The Economist recently published an article about the costs and benefits of various kinds of zero- and low-carbon energy, “Sun, wind and drain”. The article was based on research by Charles Frank of the Brookings Institution (whose paper is here). Dr Frank, citing the work of Paul Joskow of the Massachusetts Institute of Technology, argued that the usual way of calculating energy costs—so-called “levelised costs”, or the total capital and operating cost of a generating unit over its lifetime—was flawed when applied to renewable-energy sources and therefore not a useful way of comparing different methods of generating power. He used a different method of calculating costs: a cost-benefit analysis in which the costs include the cost of supplying power when an energy source is not working (for example, solar panels at night) and the benefits include the value of carbon emissions avoided by zero- or low-carbon generation (ie, saved because a coal- or gas-fired plant would have produced a certain amount of carbon dioxide in generating the same amount of energy).
Dr Frank concluded that, using his cost-benefit figures, solar power is the most expensive way of reducing carbon emissions, followed by wind power. Then comes hydropower and nuclear plants. The most efficient way of cutting carbon, on his figures, is through a technology called gas combined cycle (gas CC, an especially efficient sort of gas-fuelled plant).
Dr Amory Lovins, the chairman and chief scientist of the Rocky Mountain Institute, a non-profit organisation in Colorado, took issue with Dr Frank’s study and with The Economist for having written an article about it. His letter to The Economist is here. Other criticisms by him are here. And here. And here.
Dr Lovins makes several points but perhaps the central one is that the statistics Dr Frank uses are wrong, misleading and out of date. He says the capital costs of solar and wind power are only about half what Dr Frank says they are. The proper figures, Dr Lovins argues, make solar and wind power look more efficient than other technologies, not less.
Dr Lovins cites figures for the capital cost of solar from the US Department of Energy. These show that the weighted average capital cost of 113 utility-scale solar projects completed in 2012 was $3,900 per kilowatt (KW). Dr Frank used figures from the US Energy Information Administration (EIA), also part of the Department of Energy. Their estimate was $3,873 per KW—very similar to Dr Lovins’s preferred figure.
On the capital cost of wind, Dr Lovins again cites the US Department of Energy, in this case its Wind Technologies Market Report, which calculated the weighted average capital cost of 118 wind projects in 2012 to be $1,940/KW. Dr Frank’s again uses the EIA, whose figure is $2,213/KW. That is 14% higher, not 100% higher.
Dr Lovins is correct about one thing: Dr Frank’s numbers are rather old. They come from the EIA’s Annual Power Report, published in December 2013. This report did not give actual figures for capacity factors for wind and solar power (the capacity factor of a power plant is the ratio of energy produced to the capacity of the plant). It merely estimated them, and Dr Frank used these estimates. Since then the EIA has published actual capacity factors for wind and solar—and these do indeed, make wind and solar look better, as Dr Lovins claims. But not all that much.

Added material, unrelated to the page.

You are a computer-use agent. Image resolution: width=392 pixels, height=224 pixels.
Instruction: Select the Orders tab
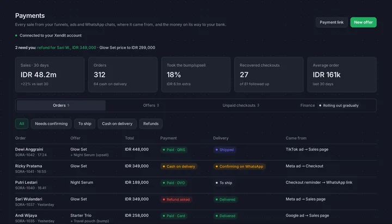pyautogui.click(x=61, y=105)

Dr Frank has recalculated his figures using actual, rather than estimated, numbers. In his original paper, he reckoned the overall costs of solar power were a whopping $188,800 per MW per year more than a similar-sized coal plant (ie, adding up all the costs and benefits, solar power was that much more expensive than coal). Using the new numbers, he finds that solar’s net cost is lower: $158,800 per MW per year, compared with coal. That is an improvement of $30,000 per MW per year, though it is still a net cost. In the original study, wind energy cost $25,300 per MW per year more than coal. With the new figures, the net costs become net benefits: $31,200 per MW per year cheaper than coal. Even so, wind and solar are still less beneficial than the alternatives which Dr Franks considers. Compared with coal, hydropower is $156,800 per MW per year cheaper using the new numbers (before, it had been $180,400 cheaper). Nuclear is $261,300 cheaper (previously $318,600). And gas CC is $476,600 cheaper (before, $535,400). In other words, the new figures reduce the benefits of the other technologies and improves the efficiency of renewables. But it does not alter the ranking: gas CC, nuclear and hydropower are still more cost effective at cutting emissions than wind and solar. And the gap between them and the others is still fairly large.
Readers may be forgiven for being baffled by these conflicting numbers, which also change all the time. The original Economist article conceded that “there are, of course, all sorts of reasons to choose one form of energy over another” and arguments will doubtless continue about the relative merits of different sorts of no- and low-carbon power generation. But so far nothing in the new calculations seems to provide a strong reason for changing the article’s main conclusion: “governments should target emissions reductions from any source, rather than focus on boosting certain kinds of renewable energy.”